La verdad es que me encantaría traducir alguna novela que me pueda permitir ahondar más en las vidas de las personas que vivieron esa época. Ya no solo en la Revolución Cultural (porque hay muuuuchas novelas de este periodo histórico) sino en cualquier época en la que Mao Zedong fuese un personaje influyente. Creo que el discurso político es interesante, pero me he quedado con las ganas de traducir algo más novelesco, más prosaico.


- El papel del traductor ha cambiado mucho en la última década con la vorágine de la IA y muchos creen que ahora apenas hace falta estudiar un idioma extranjero. ¿Cómo ve el papel del traductor hoy en día?

-La pregunta del millón, jeje. Eso lo pregunta casi todo el mundo hoy en día y nosotros a nosotros mismos también. Es una pregunta que nos hacemos constantemente y que yo intento argumentar constantemente a favor del traductor humano.  Yo sigo pensando que no hay herramienta ni máquina que pueda sustituir la mente humana. Sí que entiendo que ha cambiado obviamente el paradigma, ha cambiado la forma de que nos acercamos a un texto de otra lengua porque ahora es mucho más alcanzable. Pero de ahí a que asumamos todos que lo hace todo una máquina hay una distancia muy grande. Por supuesto que no puedo ir en contra de los avances tecnológicos y del ritmo acelerado de la vida: una vida en la que parece que lo único importante sea la inmediatez y el ahorro. Considero que sí que hay espacio para la “sustitución” del traductor humano en algunos procesos que son más fácilmente automatizables (traducciones más técnicas, repetitivas, revisión, etc.), pero una dependencia total es peligrosa. Aquí hay un riesgo de que la gente normal no profesional ya empieza a aceptar esa traducción mal hecha. Como ya se entiende, ya está.

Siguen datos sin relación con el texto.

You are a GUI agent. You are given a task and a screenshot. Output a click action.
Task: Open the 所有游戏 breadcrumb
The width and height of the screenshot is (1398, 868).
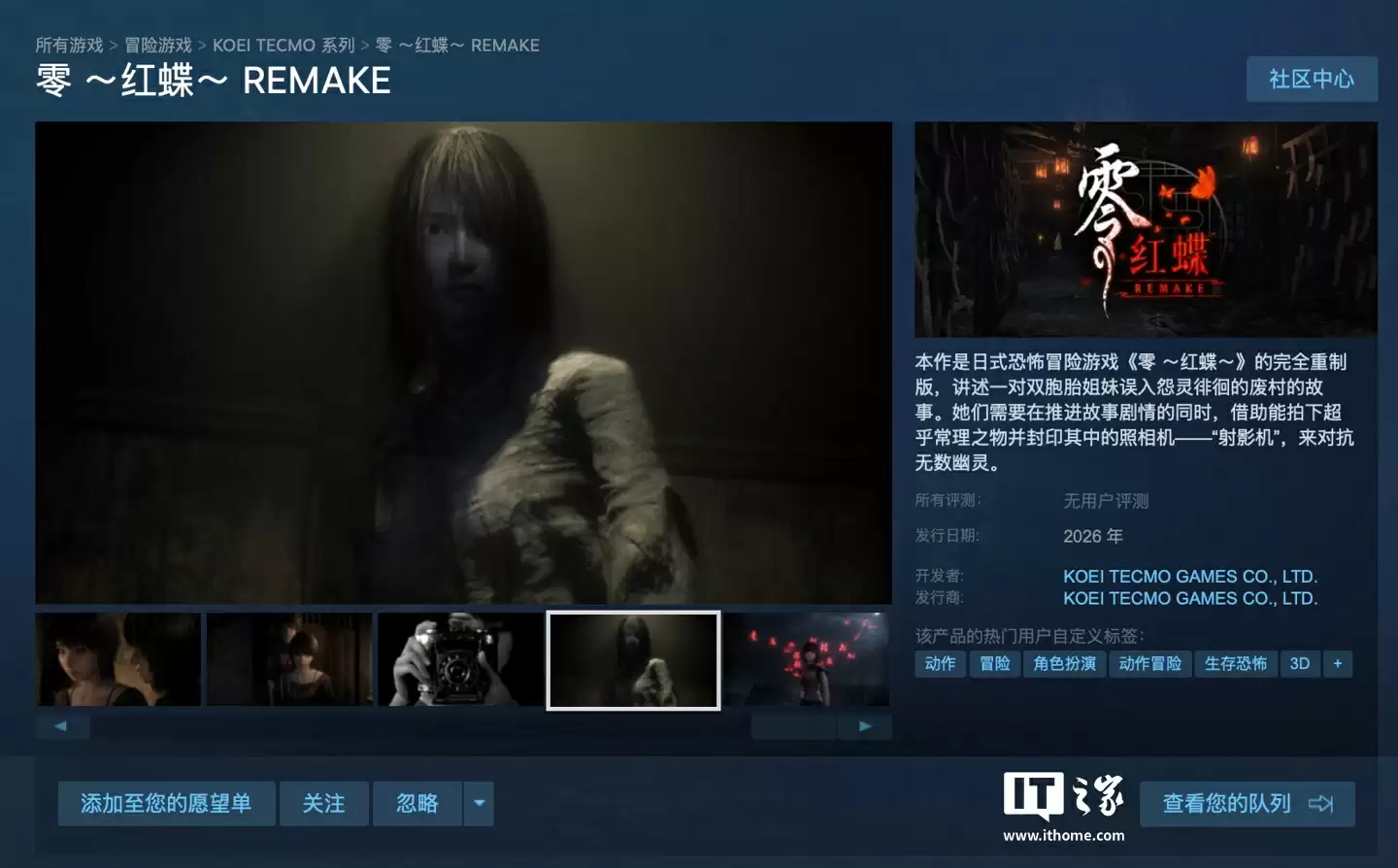pyautogui.click(x=67, y=45)
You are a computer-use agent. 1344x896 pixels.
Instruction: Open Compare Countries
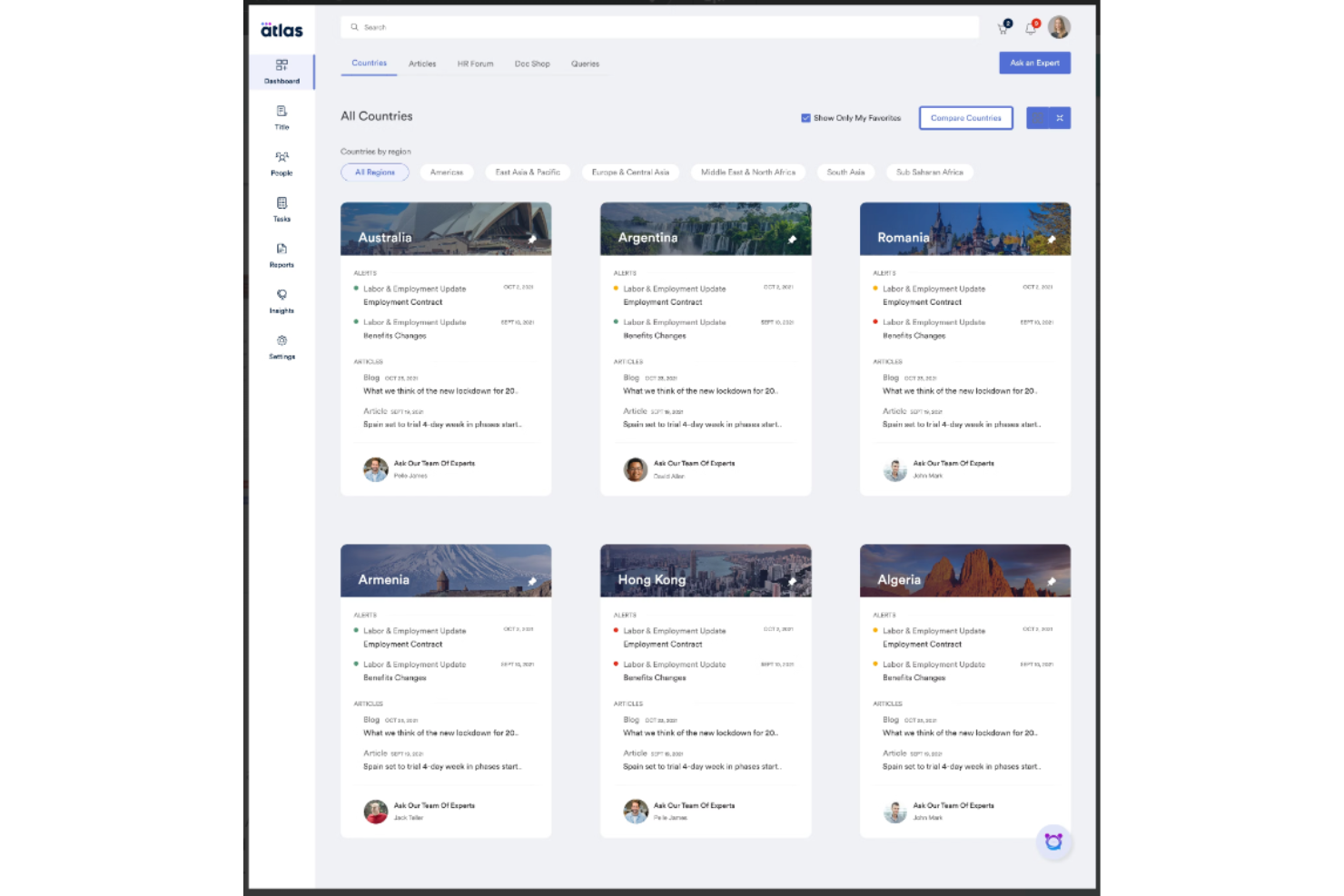tap(965, 117)
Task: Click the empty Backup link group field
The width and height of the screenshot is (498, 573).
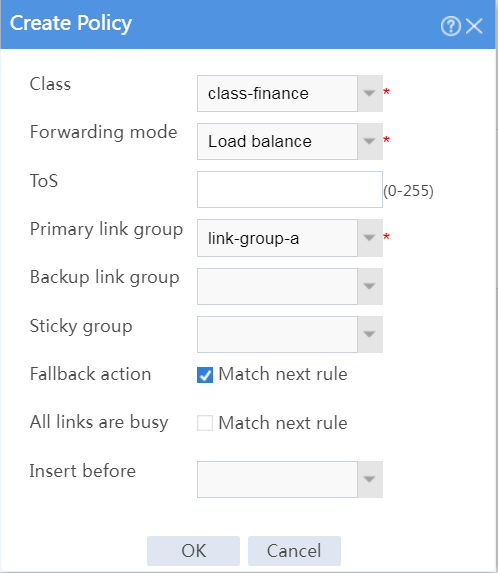Action: [x=277, y=286]
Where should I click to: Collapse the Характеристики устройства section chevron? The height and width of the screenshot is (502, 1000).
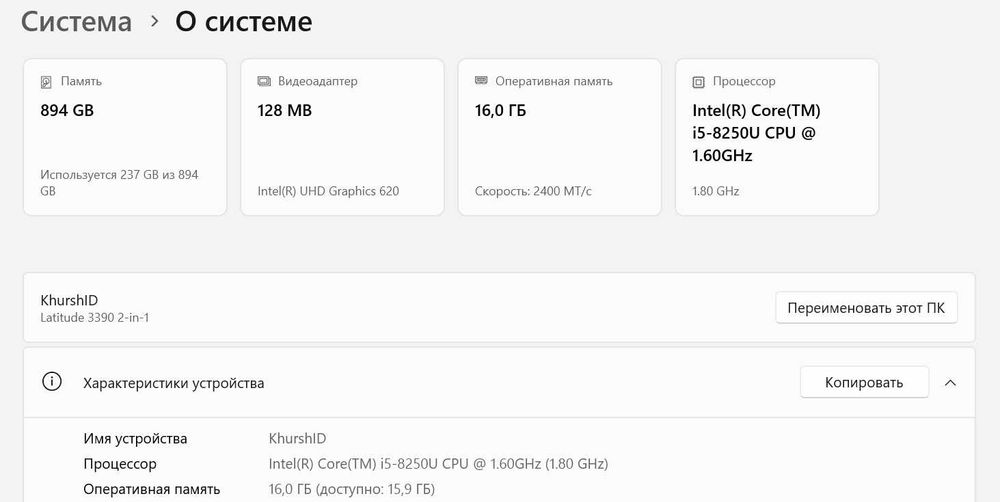[x=950, y=382]
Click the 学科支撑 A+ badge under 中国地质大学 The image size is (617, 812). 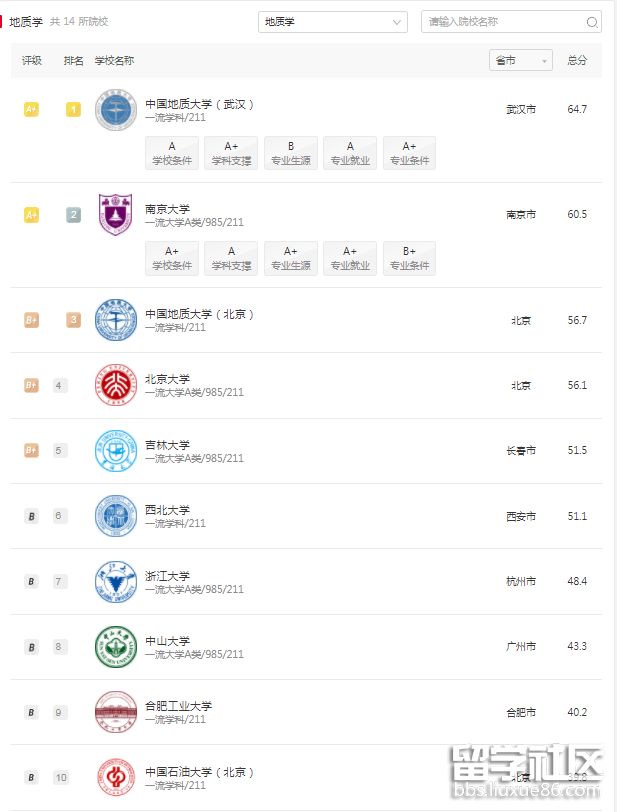pos(231,152)
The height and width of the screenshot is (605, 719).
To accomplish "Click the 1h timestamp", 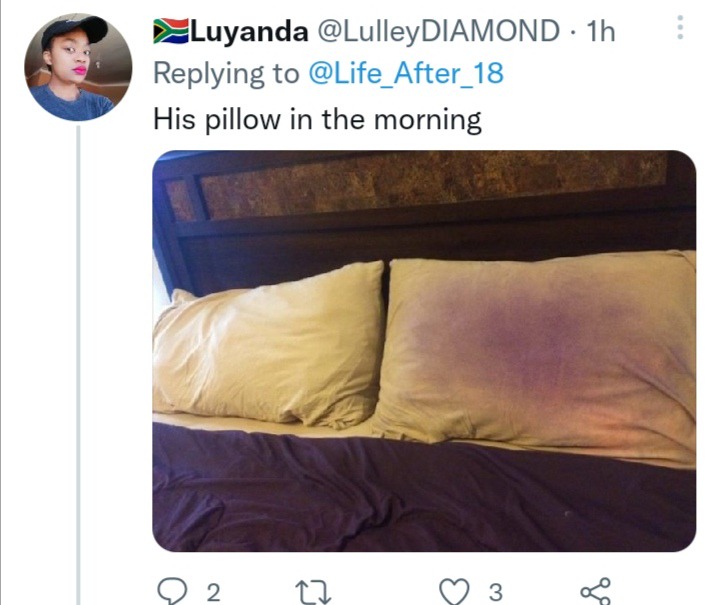I will pyautogui.click(x=601, y=31).
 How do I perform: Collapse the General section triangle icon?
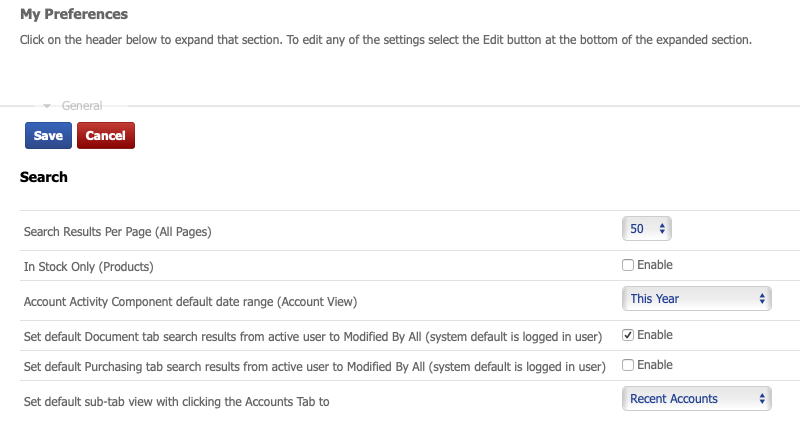pos(47,105)
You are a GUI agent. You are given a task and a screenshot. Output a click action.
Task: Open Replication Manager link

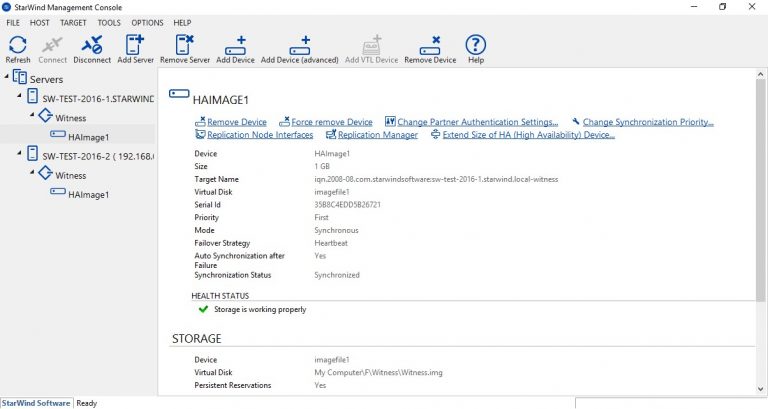point(377,135)
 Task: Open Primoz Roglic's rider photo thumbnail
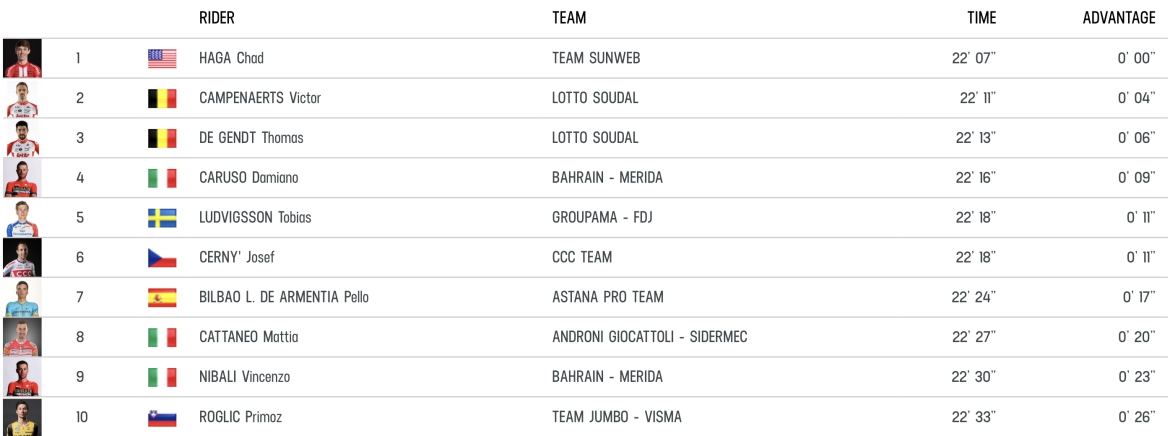pos(21,417)
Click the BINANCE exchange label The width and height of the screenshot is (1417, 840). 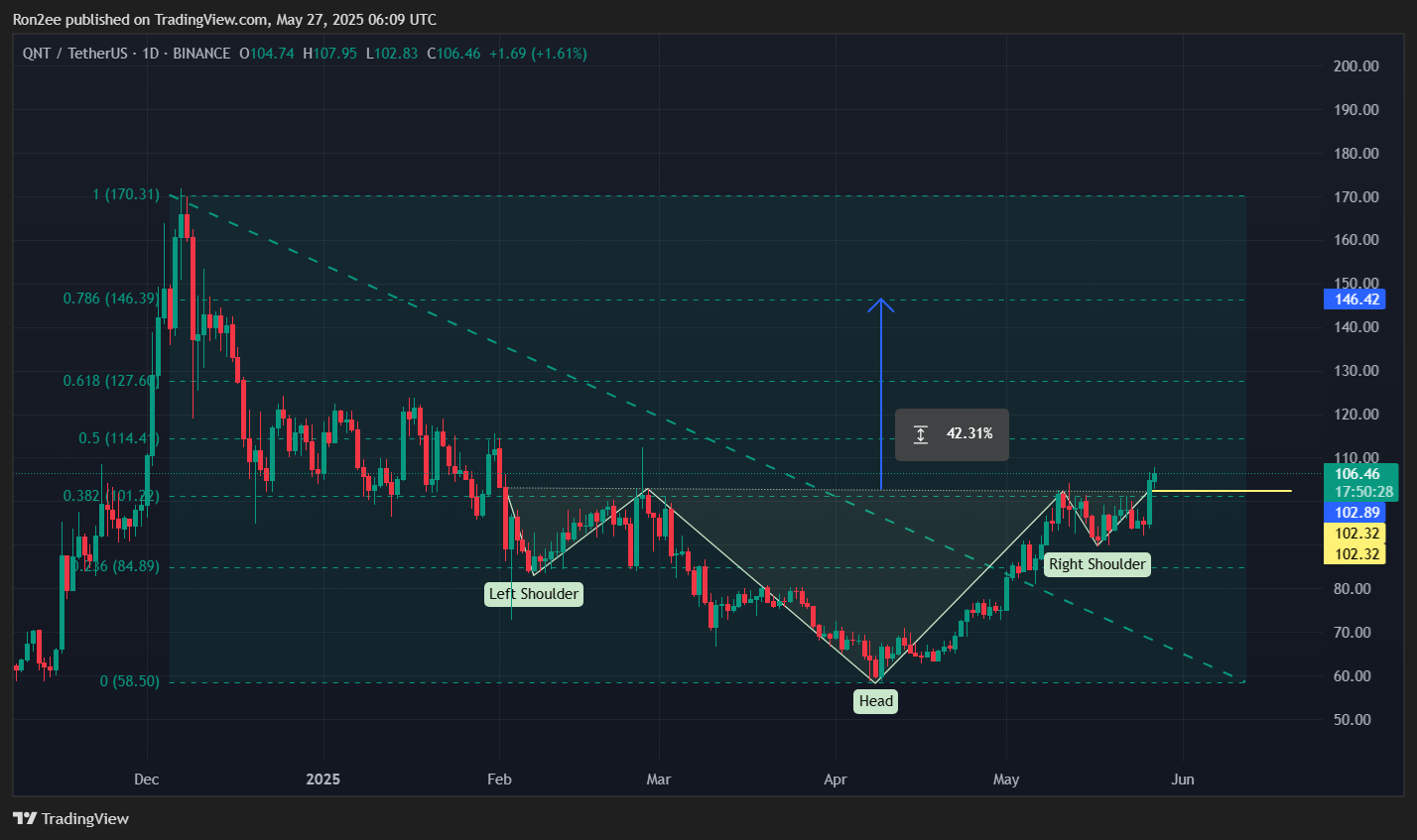[199, 53]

- ¿Cómo es el modo común actualmente de trabajar con la IA para un traductor?

 - Ahora la tendencia es que la IA traduzca y la persona revise. Aquí también le veo riesgo, porque si dejamos que primero actúe la máquina, nuestro cerebro está perdiendo una capacidad de esfuerzo y de análisis muy importante. Claro que es más rápido pasar un texto primero por una máquina, pero es que esta rapidez puede ir en detrimento de mi capacidad de análisis, porque presupongo que la máquina ha hecho una reflexión previa que ya no es necesaria y voy directamente a la revisión simple. Hay una parte que puede hacer una máquina y que facilita las cosas, que optimiza el coste y el tiempo. Pero que no se deje al humano en un segundo paso y no sea de repente sólo quien revisa lo que hace una máquina. La máquina que hace la traducción ha podido filtrar, quitar, omitir. No puedo revisar un texto hecho sin ver el original. Es un riesgo importante al que no se está dando importancia. Todo eso de post edición: me llega un texto en español y lo reviso y no tengo acceso al texto original. Porque al tener el acceso al texto original mi precio ya es superior.


- ¿Qué pueden hacer los traductores en este caso para evitar el monopolio de la IA?

Creo que aquí los traductores tenemos un papel o una responsabilidad de dar a entender al mundo que una traducción mal hecha no es válida y no la podemos aceptar. Igual que no aceptamos un diagnóstico mal hecho. Pero parece que cuando hablamos de lengua, todo vale.

Es importante educar, hacer un poco de pedagogía con los clientes y los lectores. Todos somos usuarios de textos y todos somos lectores. Parece que la IA ha llegado y lo ha bombardeado todo. Quizá hay que bajar un poco ese subidón.

En traducción literaria aún soy más radical: yo creo que la IA no tiene cabida. Yo no me voy a fiar nunca de un libro traducido por una máquina (ya se han hecho pruebas y hay lectores que lo aceptan; eso sí que da miedo).